The First Diet Procedure
[2]
The appellant appeared on petition on 16 June 2020. He was indicted, along with a
co-accused, to a First Diet at Edinburgh Sheriff Court on 15 January 2021. The substantive
charge is a single one of wilful fireraising at the Wester Hailes Education Centre on
13 March 2020.
[3]
Because of Covid restrictions, the First Diet was continued administratively until
1 March and then 25 May. Thereafter, there followed six further FDs with repeated
continuations for a variety of reasons. At each of the seven FDs, a different procurator fiscal
depute, and five different sheriffs, were present.
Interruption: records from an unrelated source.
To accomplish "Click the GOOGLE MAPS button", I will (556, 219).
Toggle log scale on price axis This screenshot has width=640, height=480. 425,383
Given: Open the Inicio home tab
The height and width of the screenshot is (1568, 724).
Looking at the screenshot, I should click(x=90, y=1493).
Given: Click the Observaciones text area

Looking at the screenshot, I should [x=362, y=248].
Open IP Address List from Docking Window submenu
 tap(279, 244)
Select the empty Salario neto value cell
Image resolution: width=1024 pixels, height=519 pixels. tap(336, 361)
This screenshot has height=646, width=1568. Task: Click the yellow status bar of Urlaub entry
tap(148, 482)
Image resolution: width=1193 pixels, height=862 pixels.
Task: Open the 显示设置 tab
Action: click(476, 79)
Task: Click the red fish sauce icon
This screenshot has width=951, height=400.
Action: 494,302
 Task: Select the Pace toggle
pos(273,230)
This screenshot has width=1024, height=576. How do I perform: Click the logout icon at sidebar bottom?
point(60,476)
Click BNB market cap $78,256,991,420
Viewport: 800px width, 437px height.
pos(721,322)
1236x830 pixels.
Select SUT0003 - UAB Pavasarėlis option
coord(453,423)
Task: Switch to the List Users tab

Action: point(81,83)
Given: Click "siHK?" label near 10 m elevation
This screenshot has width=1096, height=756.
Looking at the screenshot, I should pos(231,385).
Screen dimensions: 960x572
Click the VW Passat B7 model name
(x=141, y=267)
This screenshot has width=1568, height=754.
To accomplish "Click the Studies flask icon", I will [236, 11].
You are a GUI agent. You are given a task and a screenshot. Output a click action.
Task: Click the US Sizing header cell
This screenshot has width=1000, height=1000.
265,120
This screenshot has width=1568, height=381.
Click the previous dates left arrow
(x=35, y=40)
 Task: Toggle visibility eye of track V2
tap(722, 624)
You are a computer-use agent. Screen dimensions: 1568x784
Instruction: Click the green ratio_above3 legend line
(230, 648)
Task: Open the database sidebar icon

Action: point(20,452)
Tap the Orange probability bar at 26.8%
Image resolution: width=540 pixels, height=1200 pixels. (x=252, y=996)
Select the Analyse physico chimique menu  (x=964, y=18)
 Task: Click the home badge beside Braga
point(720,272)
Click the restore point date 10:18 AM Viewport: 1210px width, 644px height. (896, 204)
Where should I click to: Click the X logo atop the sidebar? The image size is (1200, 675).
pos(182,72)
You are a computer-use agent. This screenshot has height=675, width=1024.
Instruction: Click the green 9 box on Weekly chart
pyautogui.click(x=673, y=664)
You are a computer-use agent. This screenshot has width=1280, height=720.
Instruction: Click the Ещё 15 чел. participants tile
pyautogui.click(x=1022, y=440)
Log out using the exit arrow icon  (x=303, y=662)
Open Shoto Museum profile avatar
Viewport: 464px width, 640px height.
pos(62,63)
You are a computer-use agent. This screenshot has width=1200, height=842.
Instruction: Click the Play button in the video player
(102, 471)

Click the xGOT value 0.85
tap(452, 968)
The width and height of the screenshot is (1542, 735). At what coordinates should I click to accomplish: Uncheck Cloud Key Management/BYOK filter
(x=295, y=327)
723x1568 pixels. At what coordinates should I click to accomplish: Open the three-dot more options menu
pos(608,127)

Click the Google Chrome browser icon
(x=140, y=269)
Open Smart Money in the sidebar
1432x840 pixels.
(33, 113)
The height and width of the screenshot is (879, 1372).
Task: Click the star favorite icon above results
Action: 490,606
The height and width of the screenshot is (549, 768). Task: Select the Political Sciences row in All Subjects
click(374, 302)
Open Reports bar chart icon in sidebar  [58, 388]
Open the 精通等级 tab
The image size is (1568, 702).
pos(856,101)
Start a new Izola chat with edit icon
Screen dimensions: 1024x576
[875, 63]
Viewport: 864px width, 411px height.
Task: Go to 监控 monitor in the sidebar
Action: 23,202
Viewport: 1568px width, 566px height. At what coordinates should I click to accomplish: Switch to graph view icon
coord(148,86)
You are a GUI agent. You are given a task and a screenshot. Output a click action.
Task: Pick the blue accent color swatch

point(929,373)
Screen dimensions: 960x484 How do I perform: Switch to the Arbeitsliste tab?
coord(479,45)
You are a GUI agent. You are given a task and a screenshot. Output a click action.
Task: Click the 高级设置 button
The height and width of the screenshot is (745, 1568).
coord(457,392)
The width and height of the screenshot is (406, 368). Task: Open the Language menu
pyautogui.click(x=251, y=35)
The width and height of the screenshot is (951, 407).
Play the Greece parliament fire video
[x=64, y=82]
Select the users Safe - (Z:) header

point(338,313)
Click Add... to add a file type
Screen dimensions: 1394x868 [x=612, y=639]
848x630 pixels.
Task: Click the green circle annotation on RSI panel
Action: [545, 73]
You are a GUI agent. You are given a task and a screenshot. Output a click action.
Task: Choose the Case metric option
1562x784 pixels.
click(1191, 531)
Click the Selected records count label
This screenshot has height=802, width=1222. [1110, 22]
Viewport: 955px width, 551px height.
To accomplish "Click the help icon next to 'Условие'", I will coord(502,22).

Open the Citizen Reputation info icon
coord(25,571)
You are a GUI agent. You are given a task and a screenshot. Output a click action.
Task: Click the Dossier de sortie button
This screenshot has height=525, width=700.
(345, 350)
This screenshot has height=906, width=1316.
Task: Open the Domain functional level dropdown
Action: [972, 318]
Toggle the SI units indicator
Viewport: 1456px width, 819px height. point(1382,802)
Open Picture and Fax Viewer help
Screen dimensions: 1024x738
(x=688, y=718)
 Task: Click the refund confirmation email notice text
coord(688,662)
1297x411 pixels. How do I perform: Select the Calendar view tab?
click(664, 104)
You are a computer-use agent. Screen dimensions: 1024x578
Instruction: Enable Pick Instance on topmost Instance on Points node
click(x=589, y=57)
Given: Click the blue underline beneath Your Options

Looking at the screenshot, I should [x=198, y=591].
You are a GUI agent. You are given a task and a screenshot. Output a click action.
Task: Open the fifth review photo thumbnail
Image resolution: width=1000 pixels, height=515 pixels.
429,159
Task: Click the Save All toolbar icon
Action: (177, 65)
This reflects, as will be seen, a lack of
ownership of the case by either the prosecution or the court. This is particularly disturbing
given that the appellant is a child.
[4]
Since the reforms to solemn procedure in the sheriff court, introduced by part 3 of
the Criminal Justice (Scotland) Act 2016 (see also Act of Adjournal (Criminal Procedure
Rules 1996 Amendment) (Miscellaneous) 2017), a First Diet, like a Preliminary Hearing in
the High Court, is intended to mark the end of the preparation stage of a case (HM Advocate
v Forrester 2007 SCCR 216, Lord Bracadale at para [16] approved in Murphy v HM Advocate
2013 JC 60, Lord Carloway, delivering the opinion of the court, at para [28]). Continuations
3
or adjournments should be the exception rather than the rule (HM Advocate v Forrester at
para [17]). The statutory direction (1995 Act ss 71B) is that at the FD, having disposed of any
preliminary pleas and issues, the court must fix a trial diet. The procedure, which was
followed in this case on and from the FD of 25 May, flies in the face of the statutory scheme.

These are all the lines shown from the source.